Open Access News

News from the open access movement


Tuesday, September 15, 2009

Harvard launches an OA fund

On the heels of the Harvard-led compact to support OA journals:

Stuart Shieber, Harvard’s new open-access fund, The Occasional Pamphlet, September 15, 2009.

Harvard’s participation in the open-access compact is being managed by the Office for Scholarly Communication, which has set up an open-access fund—the Harvard Open-Access Publishing Equity (HOPE) fund—consistent with the compact. Through HOPE, Harvard will reimburse eligible authors for open-access processing fees. Initially, members of the four Harvard faculties—Arts and Sciences, Education, Government, and Law—that have formally adopted open-access policies will be eligible to make use of the fund, with other faculties becoming eligible as they develop open-access policies. More information about Harvard’s fund can be found at the OSC web site.

From the HOPE fund site:

Faculty, researchers, staff, and students may request reimbursement for articles connected with their research activities at [the eligible] schools. ...

Eligible fees must be based on a publication's standard fee schedule that is independent of the author's institution.

The venue of publication must be an established open-access journal, that is, a journal that does not charge readers or their institutions for unfettered access to the peer-reviewed articles that it publishes. Journals with a hybrid open-access model or delayed open-access model are not eligible. To be eligible, a journal must meet these additional requirements:

We trust requesters to make appropriate decisions about the quality of the publication venue and the value of its services in relation to the fees it charges. ...

Articles for which alternative funding is available are not eligible for reimbursement.

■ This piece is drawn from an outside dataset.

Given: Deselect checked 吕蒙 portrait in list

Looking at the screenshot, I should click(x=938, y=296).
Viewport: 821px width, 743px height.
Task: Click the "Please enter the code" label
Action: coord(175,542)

This includes articles funded by a gift or a grant from a granting agency, foundation, or other institution (including Harvard itself) that allows granted funds to be used for article processing fees ...

There is a nominal limit on the total reimbursement per article of $3,000, ...

[A]uthors may receive reimbursement for up to a total of $3,000 per academic year for all article processing fees. ...

[S]hould demand for funds exceed expectations, we may limit access to funds on a first-come-first-served basis. ...

You'll also need to make sure that you have deposited a copy of the article in the DASH repository before the reimbursement can be made. ...

See also this interview with Shieber from Harvard University Library Notes.

Comments. Kudos to Harvard for (again) putting its money where its mouth is.

  • Tying eligibility for funding to the school's adoption of an OA policy, and to the individual's actual self-archiving of the funded article, are strong moves.
  • The fund's requirements for journals are right-headed and reasonable.
  • Including staff and students -- not just faculty -- in eligibility is laudable and forward-looking.